## BEGIN Source excerpt

PRODUCTHEAD: Managing up and down
PRODUCTHEAD is a regular newsletter of product management goodness,
curated by Jock Busuttil.
product on the ladder #
every PRODUCTHEAD edition is online for you to refer back to
tl;dr
Understand the needs of your audience to be more influential
Go-to-market execs won’t hear you unless you speak in currency symbols
Your manager can’t advocate for you if you don’t brief them
hello
I’ve published my long-form piece on go-to-market strategy. Read it over on I Manage Products.
I attended a couple of talks last week that tackled the thorny topic of influence and persuasion in different ways.
In the context of public service, Matt Jukes (Jukesie) and Dan Hon laid out the challenges facing product people. On the one side, government organisations are inherently bureaucratic and hierarchical, often preventing those with the greatest situational awareness from interacting directly with policy-makers. This often leads to the creation of policies that are either impractical to implement or attempting to solve the wrong problem.
Nobody want to be on the front page of the Daily Mail #
To add to the pressure, the UK retains a fairly healthy culture of public scrutiny of their elected government, coupled with a traditionally aggressive opposition party. Mistakes and missteps are seized upon and vilified in the Press, meaning there is often little reward or recognition when a policy works well, and plenty of approbation when it doesn’t.
No senior civil servant wants to be the cause of negative headlines in the newspapers for their minister and on the receiving end of the retribution that follows. This all makes the defensive and risk-averse culture understandable, albeit undesirable.
“What we’ve got here is a failure to communicate” #
However, civil servants and others working in government can often make a rod for their own backs. Despite being technically brilliant and well-read, some product teams lack basic communication and interpersonal skills.
A team might as well have not bothered with their research if they then try to communicate their recommendations to senior leaders with a 250-page report, in which the critical information is buried deep, rather than pulled to the front. A 150-slide ‘summary’ of the report misses the mark in the same way. Prioritising academic perfection over effective communication is a very time-consuming way to fail.
‘Socialising’ – the work around ‘the work’ #
Matt and Dan described what was meant by ‘socialising’ an idea. Rather than relying on the work ‘speaking for itself’ (it rarely does), socialising is the work around the work – the extra effort to make sure the message lands the right way, with the right people in order the approval needed. It involves:
figuring out who the intended audience will be, applying empathy to understand the needs, motivations, goals and concerns of the audience, then drawing out the details that are of greatest relevance to them;
identifying the influencers that often act as gatekeepers to the actual decision-makers and working to convince them first, so they can advocate on your behalf (I call this ‘borrowing their halo’);
overcoming perfectionist tendencies by sharing early drafts to solicit feedback, both to ensure senior leaders feel they’ve been consulted / informed throughout the process, and to incorporate that feedback while the narrative is still being formed; and
recognising that this process of socialising the idea could take several months of effort alongside the actual work.

## END Source excerpt

## Goals
**A.** Answer these about the newsletter excerpt:
(i) Who curates PRODUCTHEAD?
(ii) How many pages long is the report in which the critical information is buried deep?
(iii) What does the author call convincing the influencers first so they can advocate on your behalf?
**B.** Reproduce the newsletter excerpt word for word, everything from "Nobody want to" down to "understandable, albeit undesirable.".

## BEGIN Source material

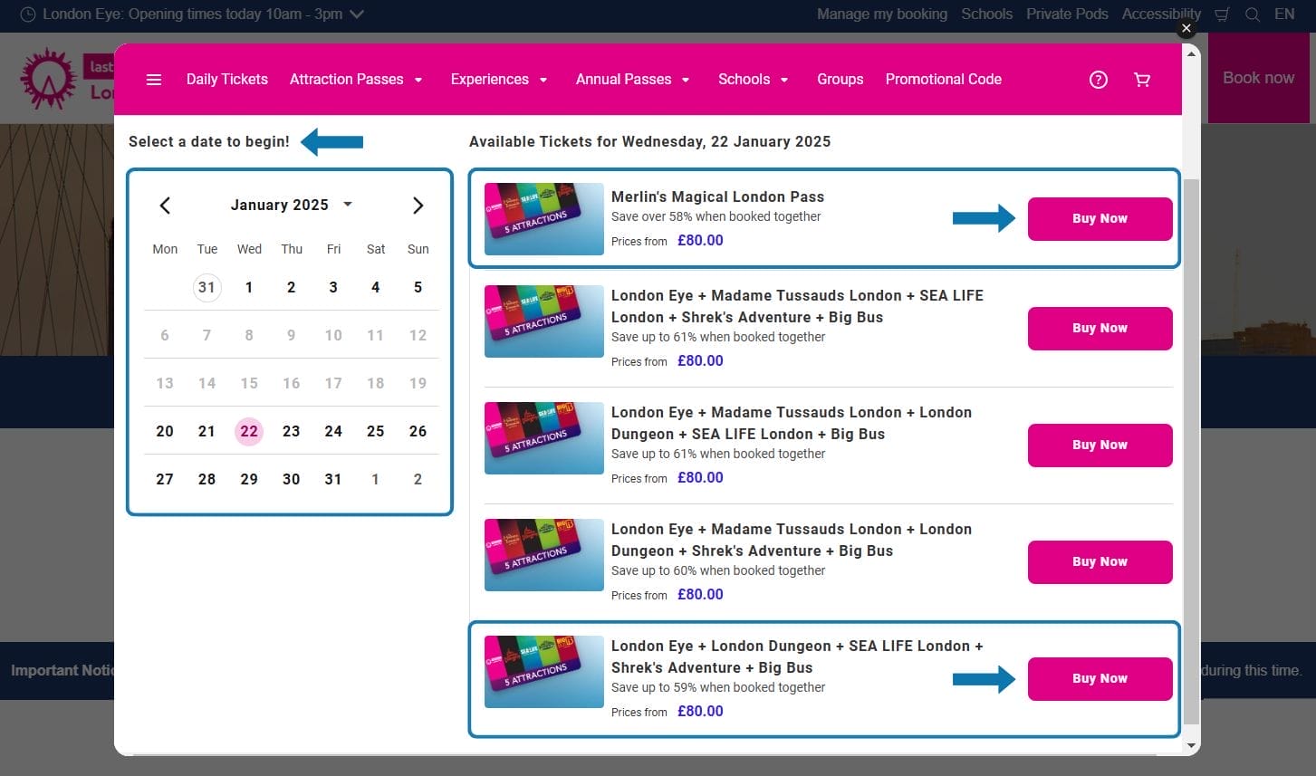This screenshot has height=776, width=1316.
Task: Open the Promotional Code menu item
Action: (943, 80)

## END Source material

## Responses to the tasks
**A.**
(i) Jock Busuttil
(ii) 250 pages
(iii) 'Borrowing their halo'

**B.**
Nobody want to be on the front page of the Daily Mail #
To add to the pressure, the UK retains a fairly healthy culture of public scrutiny of their elected government, coupled with a traditionally aggressive opposition party. Mistakes and missteps are seized upon and vilified in the Press, meaning there is often little reward or recognition when a policy works well, and plenty of approbation when it doesn’t.
No senior civil servant wants to be the cause of negative headlines in the newspapers for their minister and on the receiving end of the retribution that follows. This all makes the defensive and risk-averse culture understandable, albeit undesirable.